Mercedes-Benz MB 100 minibus with electric drive, 1994. The electrical components come from AEG.

Integrated technology group

1984 - 1995.

The second oil crisis at the end of the 1970s, growing environmental discussion, and the advance of new Asian competitors changed the basic conditions for further development of the company. With operating results declining on the whole, the commercial-vehicle sector went into the red. The sales opportunities for top-quality cars in the markets relevant to Mercedes-Benz also attracted a cautious assessment.

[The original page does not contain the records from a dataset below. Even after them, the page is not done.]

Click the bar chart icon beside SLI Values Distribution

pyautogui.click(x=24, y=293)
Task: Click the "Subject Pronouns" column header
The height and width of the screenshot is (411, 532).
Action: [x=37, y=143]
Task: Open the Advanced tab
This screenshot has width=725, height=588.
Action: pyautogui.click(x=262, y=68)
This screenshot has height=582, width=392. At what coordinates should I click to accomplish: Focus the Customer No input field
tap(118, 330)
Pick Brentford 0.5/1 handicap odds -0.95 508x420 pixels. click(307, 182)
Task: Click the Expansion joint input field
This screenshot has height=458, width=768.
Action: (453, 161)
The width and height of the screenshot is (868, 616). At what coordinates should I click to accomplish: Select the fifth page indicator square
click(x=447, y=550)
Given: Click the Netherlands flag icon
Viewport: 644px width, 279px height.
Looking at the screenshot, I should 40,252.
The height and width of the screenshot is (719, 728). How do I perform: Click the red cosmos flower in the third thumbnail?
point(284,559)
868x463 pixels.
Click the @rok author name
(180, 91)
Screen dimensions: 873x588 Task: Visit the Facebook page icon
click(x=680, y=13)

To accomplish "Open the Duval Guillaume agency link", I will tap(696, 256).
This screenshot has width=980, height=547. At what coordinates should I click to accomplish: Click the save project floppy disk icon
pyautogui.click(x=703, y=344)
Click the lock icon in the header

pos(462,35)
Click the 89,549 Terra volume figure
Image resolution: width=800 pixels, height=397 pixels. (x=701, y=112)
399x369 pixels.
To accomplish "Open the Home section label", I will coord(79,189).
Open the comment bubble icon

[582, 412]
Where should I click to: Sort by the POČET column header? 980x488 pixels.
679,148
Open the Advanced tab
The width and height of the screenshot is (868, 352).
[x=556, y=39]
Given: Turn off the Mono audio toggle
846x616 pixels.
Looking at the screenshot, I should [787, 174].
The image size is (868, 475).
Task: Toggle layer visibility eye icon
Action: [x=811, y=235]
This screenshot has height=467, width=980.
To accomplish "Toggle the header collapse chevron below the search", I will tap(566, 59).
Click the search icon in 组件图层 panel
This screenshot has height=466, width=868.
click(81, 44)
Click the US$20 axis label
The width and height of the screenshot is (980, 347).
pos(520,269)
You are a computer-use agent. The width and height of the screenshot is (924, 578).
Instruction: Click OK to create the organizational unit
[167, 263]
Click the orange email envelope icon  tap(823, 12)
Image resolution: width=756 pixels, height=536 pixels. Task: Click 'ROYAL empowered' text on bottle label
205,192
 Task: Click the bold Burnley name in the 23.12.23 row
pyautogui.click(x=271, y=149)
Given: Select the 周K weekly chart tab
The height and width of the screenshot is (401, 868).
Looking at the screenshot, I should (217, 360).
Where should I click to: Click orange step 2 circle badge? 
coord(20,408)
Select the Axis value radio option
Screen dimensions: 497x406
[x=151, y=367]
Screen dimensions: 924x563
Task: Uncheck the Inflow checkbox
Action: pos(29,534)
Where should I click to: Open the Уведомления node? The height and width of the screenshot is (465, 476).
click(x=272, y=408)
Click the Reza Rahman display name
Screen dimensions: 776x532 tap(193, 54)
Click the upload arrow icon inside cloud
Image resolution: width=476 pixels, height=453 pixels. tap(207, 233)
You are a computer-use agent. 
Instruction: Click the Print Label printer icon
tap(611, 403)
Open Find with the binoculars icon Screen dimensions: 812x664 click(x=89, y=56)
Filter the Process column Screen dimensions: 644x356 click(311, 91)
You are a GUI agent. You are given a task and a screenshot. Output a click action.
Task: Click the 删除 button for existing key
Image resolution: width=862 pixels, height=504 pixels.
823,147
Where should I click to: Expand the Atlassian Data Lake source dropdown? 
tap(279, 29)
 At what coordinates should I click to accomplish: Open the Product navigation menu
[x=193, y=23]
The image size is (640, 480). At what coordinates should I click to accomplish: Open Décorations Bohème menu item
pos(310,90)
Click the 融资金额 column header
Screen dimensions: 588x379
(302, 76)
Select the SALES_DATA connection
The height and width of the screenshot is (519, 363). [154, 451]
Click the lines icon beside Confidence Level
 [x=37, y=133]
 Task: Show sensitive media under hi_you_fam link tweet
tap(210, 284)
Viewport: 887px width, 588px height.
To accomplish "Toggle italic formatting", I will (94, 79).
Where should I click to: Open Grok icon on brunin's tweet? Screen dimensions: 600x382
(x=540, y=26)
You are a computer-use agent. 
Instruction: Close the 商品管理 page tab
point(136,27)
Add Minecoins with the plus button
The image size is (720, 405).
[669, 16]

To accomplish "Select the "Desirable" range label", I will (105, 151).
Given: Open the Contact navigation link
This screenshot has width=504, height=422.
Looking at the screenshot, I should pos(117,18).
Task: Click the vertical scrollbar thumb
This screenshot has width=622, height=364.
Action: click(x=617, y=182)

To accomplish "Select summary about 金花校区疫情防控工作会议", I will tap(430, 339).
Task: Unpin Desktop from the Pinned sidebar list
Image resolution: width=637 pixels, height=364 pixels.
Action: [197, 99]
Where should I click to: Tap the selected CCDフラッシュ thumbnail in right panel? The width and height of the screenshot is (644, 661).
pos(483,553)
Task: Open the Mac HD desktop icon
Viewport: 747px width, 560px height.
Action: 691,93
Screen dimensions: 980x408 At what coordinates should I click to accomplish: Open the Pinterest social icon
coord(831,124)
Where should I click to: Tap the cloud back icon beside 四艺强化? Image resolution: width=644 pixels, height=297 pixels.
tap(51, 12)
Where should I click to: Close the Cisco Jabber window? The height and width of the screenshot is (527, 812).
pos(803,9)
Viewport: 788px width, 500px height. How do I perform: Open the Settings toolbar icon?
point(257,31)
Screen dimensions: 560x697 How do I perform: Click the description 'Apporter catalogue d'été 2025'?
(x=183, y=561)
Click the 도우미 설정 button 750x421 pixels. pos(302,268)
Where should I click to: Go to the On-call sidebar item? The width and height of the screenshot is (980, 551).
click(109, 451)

On the initiative of the then Chief Financial Officer and later Chairman of the Board of Management Edzard Reuter, the company was to be made more independent of cyclical fluctuations in the motor-vehicle sector by enlarging the corporate portfolio. Access to key technologies and growth sectors like electronics, aviation and services was seen as a precondition for safeguarding the company's earning power in the long term.

Through the many-sided use of various technologies, future-proof, expandable core competencies were to be acquired and synergy effects achieved. MAN’s 50% share in MTU München, the majority share in the Dornier group (1985) along with AEG (1985) and MBB (1989) were taken over against this backdrop. These acquisitions called for restructuring the integrated technology group.

Within the framework of Daimler Benz AG’s new corporate structure, Mercedes-Benz AG was established on 29 June 1989. Prof. Werner Niefer became Chairman of the Board of Management. As of July 1989 Daimler-Benz AG thus operated as a managing holding company under whose roof the corporate units AEG AG, Mercedes-Benz AG and Deutsche Aerospace (DASA) were gathered. In 1990 they were joined by a fourth corporate unit, Daimler-Benz InterServices AG (debis). In 1993 Daimler-Benz AG was listed on the New York Stock Exchange (NYSE).

In April 1993 the commercial-vehicles division entered into cooperation with Detroit Diesel Corporation (DDC) in the USA. The goal was to develop, produce and market a diesel engine for heavy-duty trucks and buses. In 2000 this cooperation led to the takeover of the American engine manufacturer Detroit Diesel Corporation.

Although it was in keeping with economic and scientific trends at the time, the diversification did not, however, produce the hoped-for results. As a result, the integrated technology group was restructured, starting in 1995.